SUNDAY, FIRST WEEK OF LENT
Reading 1: Gen 9:8-15 After saving Noah and his family from the flood, God establishes a new friendship-agreement (covenant) with him. The rainbow is a constant reminder of that covenant.
Reading 2: 1 Pet 3:18-22 St Peter says that the waters of the flood of Noah’s time were a type of the waters of our Baptism by which we are saved.
Gospel: Mk 1:12-15 After being baptised by John the Baptist, Jesus spent forty days in the desert. While there he was tempted by Satan. Mark gives a brief account of Jesus’ temptations and the beginning of his preaching.
TEMPTATIONS STRENGTHEN US
Today, on the first Sunday of Lent, the liturgy invites us to be aware of the temptations of Satan and to ignore his vile suggestions.
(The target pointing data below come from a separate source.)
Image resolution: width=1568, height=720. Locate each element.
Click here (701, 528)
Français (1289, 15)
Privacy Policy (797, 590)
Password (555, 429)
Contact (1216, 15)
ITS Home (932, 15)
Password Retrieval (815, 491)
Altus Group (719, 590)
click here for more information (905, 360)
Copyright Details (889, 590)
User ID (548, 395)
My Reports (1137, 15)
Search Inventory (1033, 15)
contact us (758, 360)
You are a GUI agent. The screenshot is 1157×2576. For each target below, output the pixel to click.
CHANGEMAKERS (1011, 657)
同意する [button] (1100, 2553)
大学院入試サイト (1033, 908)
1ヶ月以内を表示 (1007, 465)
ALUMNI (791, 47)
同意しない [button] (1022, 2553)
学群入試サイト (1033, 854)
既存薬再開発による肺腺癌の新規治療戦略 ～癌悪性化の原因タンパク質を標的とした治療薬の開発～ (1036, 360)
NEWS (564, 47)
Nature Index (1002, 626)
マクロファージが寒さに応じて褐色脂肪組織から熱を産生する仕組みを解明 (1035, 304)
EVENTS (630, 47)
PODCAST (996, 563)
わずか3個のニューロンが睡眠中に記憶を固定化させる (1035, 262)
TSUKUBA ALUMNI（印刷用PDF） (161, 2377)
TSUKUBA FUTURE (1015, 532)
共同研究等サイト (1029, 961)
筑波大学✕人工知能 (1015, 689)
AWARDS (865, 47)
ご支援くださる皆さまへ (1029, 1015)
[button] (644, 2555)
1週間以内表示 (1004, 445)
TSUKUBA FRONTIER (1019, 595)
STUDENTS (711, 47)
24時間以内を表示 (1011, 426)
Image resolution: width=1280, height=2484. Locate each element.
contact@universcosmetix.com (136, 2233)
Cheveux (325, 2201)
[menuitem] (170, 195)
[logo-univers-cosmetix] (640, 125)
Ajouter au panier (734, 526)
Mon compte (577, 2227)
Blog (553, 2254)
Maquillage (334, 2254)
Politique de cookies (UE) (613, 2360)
All of us face temptations. A temptation is a trick, a deception, a lie; therefore, Jesus calls the devil, “the father of lies” (Jn 8:44). Satan does not just hide the truth, but replaces it with falsehood. He is a master manipulator, a cunning coaxer, an efficient enticer. The moment we journey in the path of holiness; he makes every effort to drag us back to sinfulness.
Adam and Eve were tempted by the devil and chose to listen to him. As a result, they lost the grace of God, inadvertently erecting a wall between God and humanity. The Gospel however, presents us with another personality, our Lord and Saviour Jesus Christ, who broke down that wall with the weapon of the cross. He too was tempted by the devil. But he did not yield to his vile promptings, “he was tempted in every way that we are, but he did not sin” (Heb 4:15).
In facing the challenges of Satan and being victorious over them, Jesus proclaims to all that God is far greater in power and majesty than Satan. He tried to tempt Jesus many times during his life but failed miserably. And, with every temptation that he conquered, Jesus gained greater power of him. The temptations strengthened Jesus. Similarly, God permits temptations in our life to strengthen our minds and hearts, and our desire for him in choosing to be obedient to his word no matter how convincing or attractive be the alternative.
Temptations are not meant for our ruin. In the face of temptation, there are always two voices, not one. Though the suggestions of the Evil One may be louder and more pronounced, there is always the calm, steady voice of God in the depths of our conscience. We see this in the life of Jesus as well. On the one hand, there was the voice of Satan ringing in his ears at every moment in different ways and through different people – “Use your power to silence the hypocrites and obliterate your enemies; win over the affection, admiration and praise of the people by giving them what they want; conquer the world with force.” But there was also the voice of his beloved Abba, constantly reminding him of his mission: “Take my love to men, love them till you die for them, conquer them with mercy, compassion and self-sacrifice.”
Satan relentlessly pushed him to set up a dictatorship of force, while God desired that he set up a reign of love. Jesus always listened to that calm, steady voice of God. This is how he conquered the Evil One at every step. He did not allow himself to be seduced into sin. Jesus came among us here on earth to overthrow the worldly kingdom of Satan that had its beginning when Adam disobeyed God in the garden of Eden. He came to reclaim God’s Kingdom that reigned in the heart of man before it was stolen by Satan through sin.
We face temptations. And God permits them so that we may prove the extent of our love for him, by choosing to be obedient to his will, and not our own passions and desires; by choosing to walk by faith, live by hope and be moved by selfless love in every thought, word and action. “Blessed is anyone who endures temptation. Such a one has stood the test and will receive the crown of life that the Lord has promised to those who love him.” (Jas 1:14) And we have the same tools that Jesus had with him, to conquer the Evil One – prayer and the word of God. Let us hold on to them firmly, that every temptation may be an occasion for us to take a step on the path of holiness.
Responsorial Psalm: Ps 25: 4-9 All your paths, O Lord, are mercy and faithfulness, for those who keep your covenant.